Within strategy and policy circles, Operation Desert Storm proved to have a rather pernicious influence as well, for several reasons beyond those suggested above. Above all, it was taken, by Donald Rumsfeld, Eliot Cohen, and the Office of Net Assessment (e.g. Andrew Krepinevich) among others, to signal the beginning of a “revolution in military affairs” (RMA) in which technology would transform the battlefield of the future, and open new possibilities for military force to shape culture and societies, not simply politics (this expanded applicability is after all at the core of neo-conservative and neo-liberal ideas about the utility of force). This reaction is all the more remarkable given the numerous conflicts, listed above, which would have suggested that Desert Storm was the product more of a particular set of circumstances, with implications certainly for the future, but not a wholesale rebirth of war. Astute analysts such as Stephen Biddle argued in 1996 that technology in Desert Storm would not have been nearly so impressive had not the Iraqi military made numerous and costly mistakes. LTG H. R. McMaster, who fought at 73 Easting and who has never accepted technology and RMA as the U.S. military’s personal saviors, or panaceas for policy, said in 2013 that the 1990s experience has gotten the American military addicted to technology–“[l]ike a vampire, it keeps coming back”–“It’s a capability and it’s masking as a strategy for future war.”
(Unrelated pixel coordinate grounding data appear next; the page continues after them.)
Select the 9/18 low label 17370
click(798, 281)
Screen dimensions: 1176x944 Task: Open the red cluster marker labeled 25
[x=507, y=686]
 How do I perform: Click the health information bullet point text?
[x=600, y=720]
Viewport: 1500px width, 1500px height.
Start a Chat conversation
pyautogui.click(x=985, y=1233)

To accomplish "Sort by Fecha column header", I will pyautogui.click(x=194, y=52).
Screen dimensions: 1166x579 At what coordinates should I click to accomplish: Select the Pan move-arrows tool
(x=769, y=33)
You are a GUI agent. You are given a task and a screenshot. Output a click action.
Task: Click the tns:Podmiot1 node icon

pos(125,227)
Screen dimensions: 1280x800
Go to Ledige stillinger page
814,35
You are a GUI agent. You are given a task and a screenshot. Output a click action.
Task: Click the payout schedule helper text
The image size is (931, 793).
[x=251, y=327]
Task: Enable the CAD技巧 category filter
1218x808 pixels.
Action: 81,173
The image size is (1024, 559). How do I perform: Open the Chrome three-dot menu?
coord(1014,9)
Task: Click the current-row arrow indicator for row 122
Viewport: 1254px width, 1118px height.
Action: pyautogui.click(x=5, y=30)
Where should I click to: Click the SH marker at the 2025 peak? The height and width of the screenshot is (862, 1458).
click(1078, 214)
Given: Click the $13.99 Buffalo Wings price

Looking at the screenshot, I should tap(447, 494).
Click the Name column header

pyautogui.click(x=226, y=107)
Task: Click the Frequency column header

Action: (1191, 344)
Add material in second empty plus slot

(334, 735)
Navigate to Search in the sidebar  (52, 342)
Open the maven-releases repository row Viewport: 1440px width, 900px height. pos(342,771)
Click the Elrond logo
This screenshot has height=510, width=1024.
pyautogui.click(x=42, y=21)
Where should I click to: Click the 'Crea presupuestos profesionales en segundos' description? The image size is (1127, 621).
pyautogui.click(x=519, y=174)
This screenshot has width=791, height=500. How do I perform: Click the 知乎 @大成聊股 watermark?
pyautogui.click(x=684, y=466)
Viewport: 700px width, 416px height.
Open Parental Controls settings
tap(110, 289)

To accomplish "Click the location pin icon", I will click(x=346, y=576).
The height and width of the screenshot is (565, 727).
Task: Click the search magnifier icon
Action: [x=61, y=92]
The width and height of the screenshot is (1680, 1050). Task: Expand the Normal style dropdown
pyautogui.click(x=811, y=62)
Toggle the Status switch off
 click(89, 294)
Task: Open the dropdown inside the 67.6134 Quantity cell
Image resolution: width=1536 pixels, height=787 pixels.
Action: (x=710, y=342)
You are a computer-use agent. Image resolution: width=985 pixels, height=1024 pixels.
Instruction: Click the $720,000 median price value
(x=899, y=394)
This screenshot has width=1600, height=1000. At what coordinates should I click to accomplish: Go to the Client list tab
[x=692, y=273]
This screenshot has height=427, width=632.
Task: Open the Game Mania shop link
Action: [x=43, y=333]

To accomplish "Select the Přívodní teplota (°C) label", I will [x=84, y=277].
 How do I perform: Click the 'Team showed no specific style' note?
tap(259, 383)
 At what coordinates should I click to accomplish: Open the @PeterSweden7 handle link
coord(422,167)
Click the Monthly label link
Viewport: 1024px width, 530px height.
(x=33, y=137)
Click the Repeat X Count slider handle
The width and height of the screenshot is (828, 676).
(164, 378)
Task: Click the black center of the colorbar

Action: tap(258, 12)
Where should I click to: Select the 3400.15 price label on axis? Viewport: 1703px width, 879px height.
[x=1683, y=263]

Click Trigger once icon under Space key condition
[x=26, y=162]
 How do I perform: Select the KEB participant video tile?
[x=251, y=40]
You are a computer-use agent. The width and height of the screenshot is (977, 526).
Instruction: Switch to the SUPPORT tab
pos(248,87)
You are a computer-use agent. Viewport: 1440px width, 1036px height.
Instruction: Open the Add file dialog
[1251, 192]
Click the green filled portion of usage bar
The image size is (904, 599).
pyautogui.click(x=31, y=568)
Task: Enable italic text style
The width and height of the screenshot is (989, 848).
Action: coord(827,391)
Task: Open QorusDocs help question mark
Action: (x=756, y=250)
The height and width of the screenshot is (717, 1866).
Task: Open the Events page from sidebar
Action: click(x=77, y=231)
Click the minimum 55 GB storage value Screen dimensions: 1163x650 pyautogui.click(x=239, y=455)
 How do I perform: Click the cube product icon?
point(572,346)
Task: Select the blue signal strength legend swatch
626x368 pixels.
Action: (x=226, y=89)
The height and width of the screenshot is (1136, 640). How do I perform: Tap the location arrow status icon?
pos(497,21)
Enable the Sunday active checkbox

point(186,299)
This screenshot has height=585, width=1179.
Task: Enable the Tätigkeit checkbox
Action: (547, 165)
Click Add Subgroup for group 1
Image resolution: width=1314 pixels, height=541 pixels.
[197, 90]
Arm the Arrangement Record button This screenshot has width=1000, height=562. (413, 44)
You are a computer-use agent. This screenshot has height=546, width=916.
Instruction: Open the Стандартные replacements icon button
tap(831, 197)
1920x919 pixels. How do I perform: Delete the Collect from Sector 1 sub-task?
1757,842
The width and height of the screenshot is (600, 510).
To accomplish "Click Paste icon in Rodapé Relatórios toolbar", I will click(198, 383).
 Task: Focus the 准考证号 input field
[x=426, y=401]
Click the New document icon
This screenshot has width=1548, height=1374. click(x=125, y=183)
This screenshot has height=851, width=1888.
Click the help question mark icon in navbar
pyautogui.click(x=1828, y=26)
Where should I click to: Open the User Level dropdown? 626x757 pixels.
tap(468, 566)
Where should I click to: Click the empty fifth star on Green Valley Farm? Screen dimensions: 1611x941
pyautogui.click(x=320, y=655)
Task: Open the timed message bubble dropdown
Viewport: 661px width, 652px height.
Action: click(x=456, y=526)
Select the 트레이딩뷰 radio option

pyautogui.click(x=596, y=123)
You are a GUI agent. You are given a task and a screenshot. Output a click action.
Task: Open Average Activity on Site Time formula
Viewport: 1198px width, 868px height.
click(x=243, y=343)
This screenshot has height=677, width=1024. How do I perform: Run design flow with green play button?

In 2014, on a campus visit to a department that seemed quite uninterested in me (and doubted that I was actually a military historian), I remember being asked a question to the effect of “what made you interested in what you study?” I wasn’t given an opportunity to answer (it was that kind of visit), but if I had, I would have said much of what I have written above. Operation Desert Storm had a crucial impact on the kinds of questions I seek to answer and why I think they are important. It, and the subsequent events of the 1990s, made me the historian I am today.